Once I was done with my pathetic ranting and raving, the only thing that kept popping into my head was 1 Thessalonians 5:18. "...give thanks in all circumstances, for this is God's will for you in Christ Jesus." It's a lot easier to "talk-the-talk" than to "walk-the-walk", that's for sure. I did not want to thank God for anything that had happened and was currently happening, but I reluctantly began to say whatever I could think of that I could be thankful for in my whole big mess. Towards the end of my shower, I was repeating these things through sobs that I just couldn't control.

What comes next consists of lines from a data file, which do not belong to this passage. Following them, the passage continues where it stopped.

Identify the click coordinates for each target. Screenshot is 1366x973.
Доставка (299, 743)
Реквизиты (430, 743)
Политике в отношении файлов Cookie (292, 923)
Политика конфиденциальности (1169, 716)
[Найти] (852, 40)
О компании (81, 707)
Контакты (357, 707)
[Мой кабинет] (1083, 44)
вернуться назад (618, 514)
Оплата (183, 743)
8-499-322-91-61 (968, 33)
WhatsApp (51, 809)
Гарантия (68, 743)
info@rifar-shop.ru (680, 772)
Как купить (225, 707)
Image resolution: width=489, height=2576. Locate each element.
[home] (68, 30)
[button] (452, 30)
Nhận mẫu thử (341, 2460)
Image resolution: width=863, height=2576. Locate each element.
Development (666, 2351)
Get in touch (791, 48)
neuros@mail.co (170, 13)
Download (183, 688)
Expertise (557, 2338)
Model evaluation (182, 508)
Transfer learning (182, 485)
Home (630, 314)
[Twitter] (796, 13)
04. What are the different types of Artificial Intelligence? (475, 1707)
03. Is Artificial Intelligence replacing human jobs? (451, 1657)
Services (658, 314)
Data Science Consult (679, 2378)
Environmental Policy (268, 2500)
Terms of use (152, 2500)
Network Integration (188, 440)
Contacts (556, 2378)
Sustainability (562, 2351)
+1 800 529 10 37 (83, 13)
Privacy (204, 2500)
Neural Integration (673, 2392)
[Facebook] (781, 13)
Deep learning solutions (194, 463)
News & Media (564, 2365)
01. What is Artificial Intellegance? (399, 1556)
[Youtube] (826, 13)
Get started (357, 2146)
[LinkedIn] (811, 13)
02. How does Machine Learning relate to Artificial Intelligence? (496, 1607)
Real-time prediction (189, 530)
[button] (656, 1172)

I know the two verses before the "give thanks" one, say that I need to pray continually, but also that I need to be joyful. I think of myself as a pretty happy person - it's something that just comes naturally. I like to be positive and think of cheery things to say and do. I like to laugh and to make others laugh, but sometimes I fall into these slumps of sadness and self pity; there is definitely not a lot of joy in there. This shower experience (don't laugh, it has to happen somewhere, right?) was definitely a struggle, but it's a step in the right direction.
I'm working out my messes and am going to try to be a better at this multitasking thing: being joyful always, praying continually and giving thanks in all circumstances.
This is God's will for me and for you.
He calls the shots, the least I can do is try to and do my part.